• Some users have recently had their accounts hijacked. It seems that the now defunct EVGA forums might have compromised your password there and seems many are using the same PW here. We would suggest you UPDATE YOUR PASSWORD and TURN ON 2FA for your account here to further secure it. None of the compromised accounts had 2FA turned on.
    Once you have enabled 2FA, your account will be updated soon to show a badge, letting other members know that you use 2FA to protect your account. This should be beneficial for everyone that uses FSFT.

6903 Frame Time Question

Edward2

n00b
Joined
Jul 8, 2002
Messages
63
I got my new 4p server up and running this morning. Here are the parts that I have.
  • Tyan S8812 mobo
  • 4x 6168 12-core 1.9 GHz cpu's
  • 4x Dynatron A6 heatsinks/fans
  • 16x G Skill DDR3-1600 CL9 1GB memory (16GB total)
  • WD 80GB SATA hard drive
  • Turiq 1000w psu

I installed Ubuntu 10.10, theKraken pre15, Langouste, FAH, HFM, etc. Everything seems to be working, but I wonder about my frame times (25 min for the 6903). From what I have seen, other people are running in the 15-20 min range. Any ideas on what I might have setup wrong or what I need to change? Any help would be much appreciated.
 
Yes you should be faster than that. I would type top in the terminal and make sure the kraken is at 4800%. The flags on the client might be set wrong. If that is running at full speed on all cores then also run lscpu to make sure it is reporting the right speed and specs.
 
TOP shows theKraken-FahCo at roughly 4800% cpu
LSCPU shows 48 cpus, 4 sockets, 12 cores per cpu, 1.9GHz, 64-bit

I don't know how to make a screenshot in Ubuntu, or I would post one.

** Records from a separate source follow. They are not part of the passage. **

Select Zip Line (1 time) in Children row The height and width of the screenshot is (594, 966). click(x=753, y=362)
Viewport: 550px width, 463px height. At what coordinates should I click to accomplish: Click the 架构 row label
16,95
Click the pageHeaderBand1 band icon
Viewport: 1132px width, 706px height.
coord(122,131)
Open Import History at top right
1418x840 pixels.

I have flags set: big, no advmethods, smp, bigadv, verbosity 9
 
What else does top show running ? HFM, Sensors applet anything like that.
 
Congratulations on the build :)

First, I'd recommend going over performance checklist:
http://hardforum.com/showpost.php?p=1038322969
with emphasis on BIOS settings, memory population, et al.

Also, non-FAH CPU activity will result in performance penalty
so make sure to take measurements when the machine is idling.

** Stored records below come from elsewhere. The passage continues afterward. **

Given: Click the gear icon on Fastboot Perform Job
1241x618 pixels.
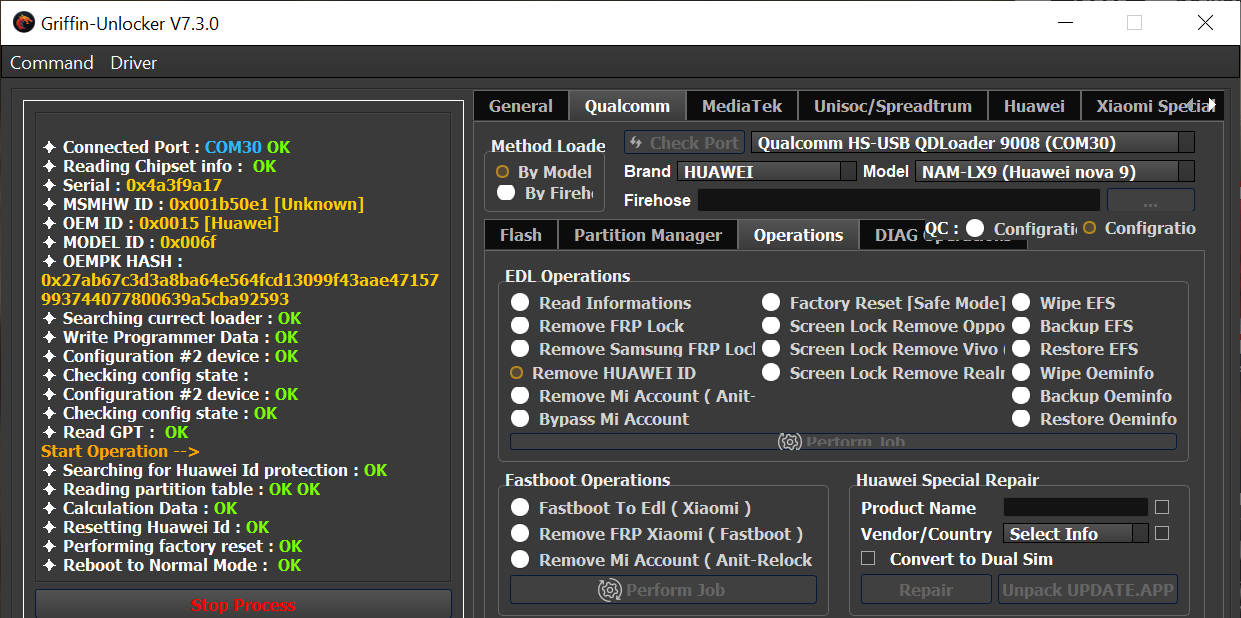Looking at the screenshot, I should point(609,590).
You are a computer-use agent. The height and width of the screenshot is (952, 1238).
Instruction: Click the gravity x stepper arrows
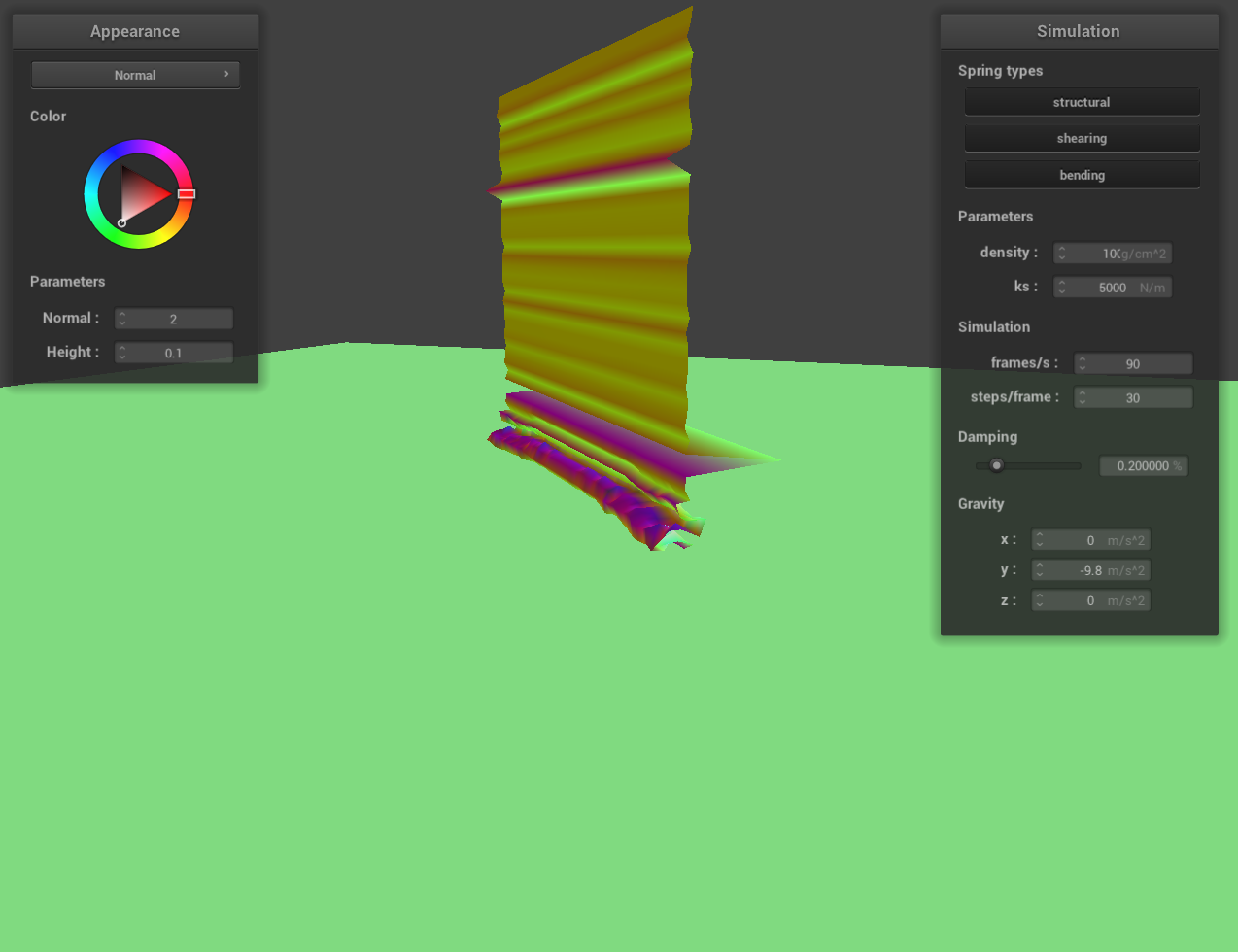(1040, 540)
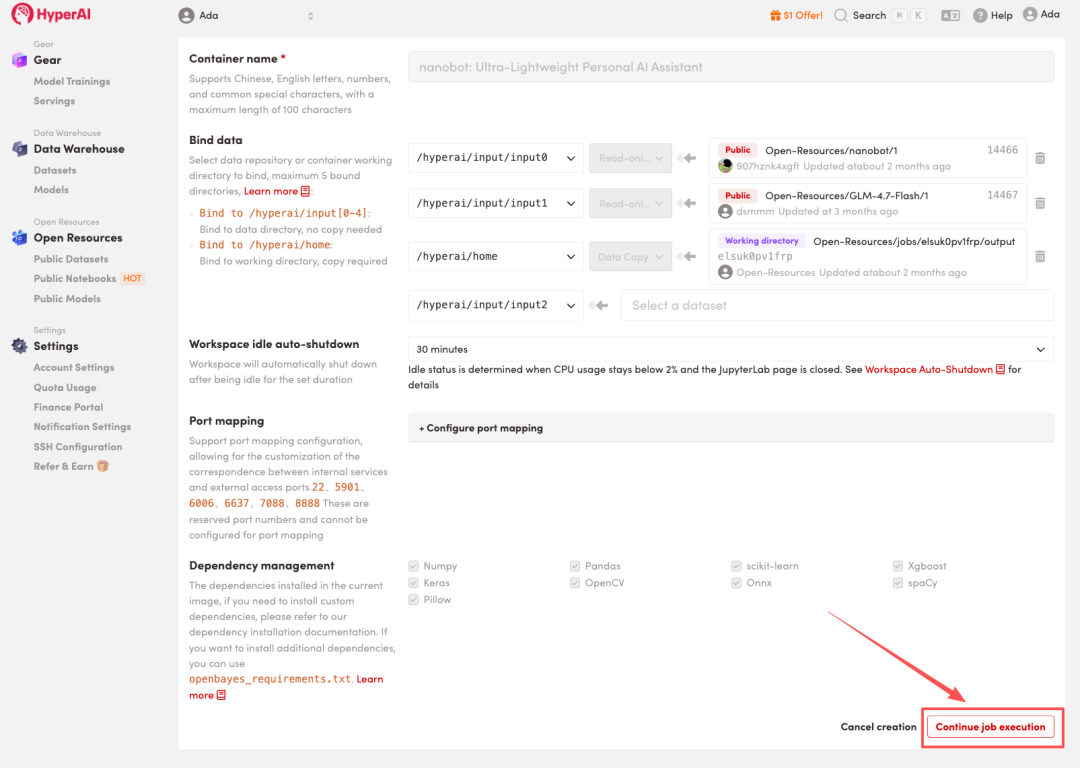This screenshot has height=768, width=1080.
Task: Expand Configure port mapping section
Action: tap(481, 428)
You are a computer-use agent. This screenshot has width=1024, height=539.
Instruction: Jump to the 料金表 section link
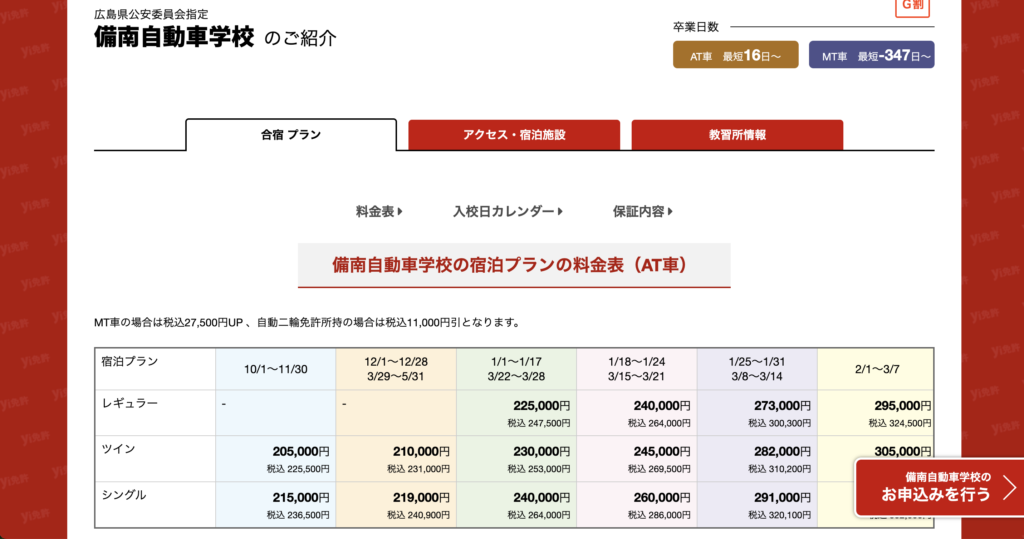[379, 212]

Personally, I don't like having background tasks on dedicated folders
-- HFM, system monitor, gkrellm, and other things do cause
performance hit. Web browser/irc client are absolute no-nos.

I also recommend turning IRQ balancer off (then reboot):
Code:
sudo  sed   -ie   s/^ENABLED.*/ENABLED=\"0\"/   /etc/default/irqbalance
 
Thanks for the replies everyone.

TOP shows thekraken-fahco, xorg, top, irqbalance, events/9, gnome-terminal, init, kthreadd, and then a bunch of watchdog, migration, ksoftirqd. I'm not running anything besides FAH on the server on purpose.

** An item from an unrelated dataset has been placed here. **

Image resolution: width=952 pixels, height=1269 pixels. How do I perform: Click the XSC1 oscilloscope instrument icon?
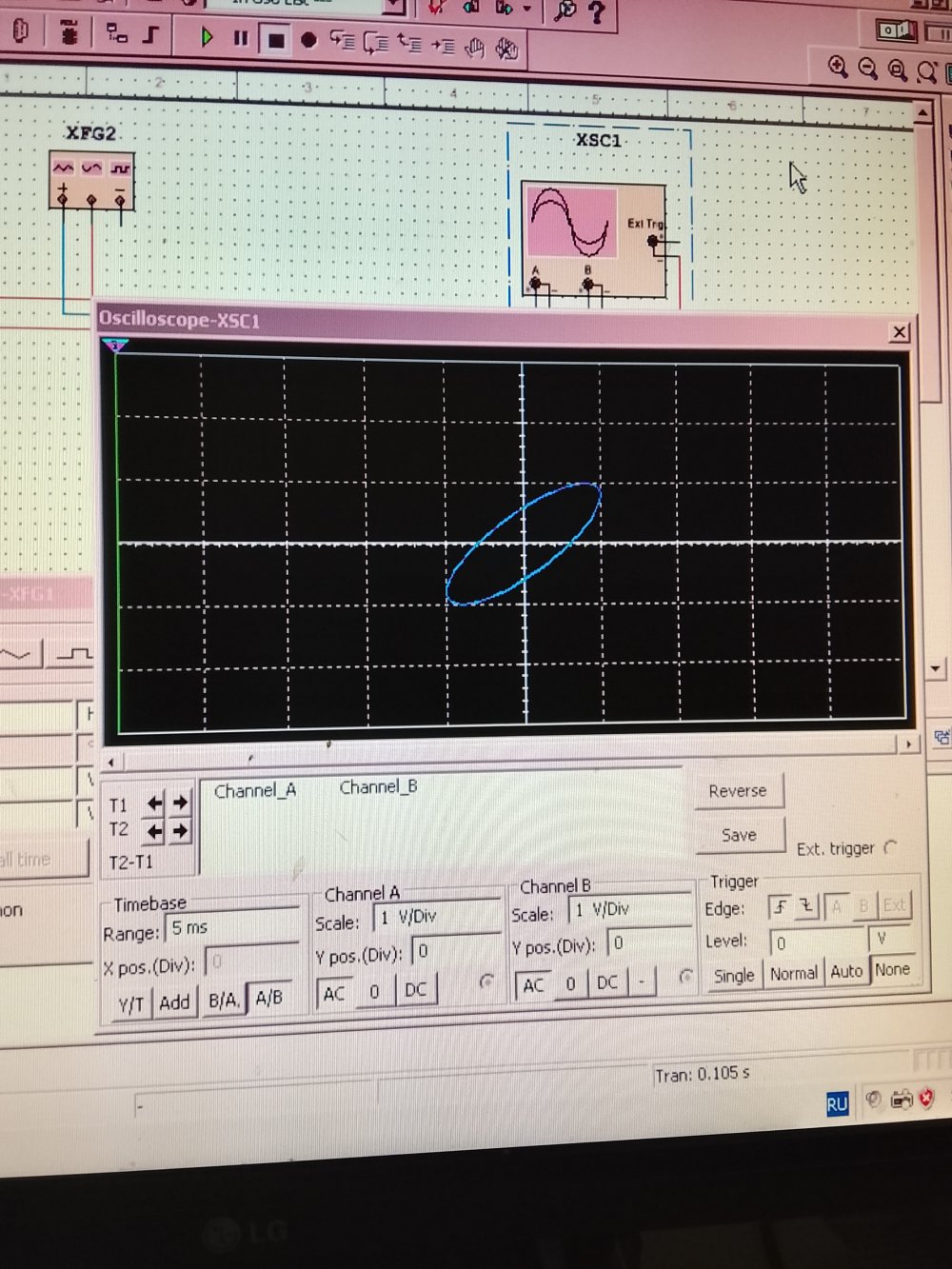[x=593, y=231]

Using TPC, my CPU temps are between 57-67.

All nodes show the same memory (except node 0 and 1, which are slightly different). 2097152 kB

All nodes show DDR3-1332 MHz, 9-9-9-24-1T, and latency of 49-53.

TEAR, I did see that thread previously, and I verified the BIOS settings you mentioned. I did have a couple of them set wrong, but I am still getting 25 min frame times.

I have not turned the IRQ balancer off yet. I will do that next.
 
Temps of 67 deg are very close to thermal threshold (70) == CPUs may be throttling back.
Use this to check for overheating events:
Code:
sudo TurionPowerControl -htc | grep in.past
 
That may be the problem. I got the following - true, false, true, false, true, false, true, false

Does that mean that all 4 cpu's are overheating at some point? Or just 1 or 2 cpu's overheating multiple times?

Also, I've never used such large cpu's before. Maybe I didn't put enough AS5 paste between the cpu and the heatsink.
 
That means every CPU overheated at some point in the past (HTC is only enabled on first node/die
of each CPU*). Are your fans set up at full speed? As you're suspecting, TIM may also be a factor.

*) run plain: sudo TurionPowerControl -htc for full information

Also, I remember I had an issue w/PWM control on Tyan board == wouldn't set PWM to 100%; needed
to remove PWM wire from HSF connector.
 
I removed all 4 heatsinks and the TIM did not look good. Small dot slightly smaller than a dime. So I cleaned it all, and re-applied the TIM. I then rapidly monitored the CPU temps.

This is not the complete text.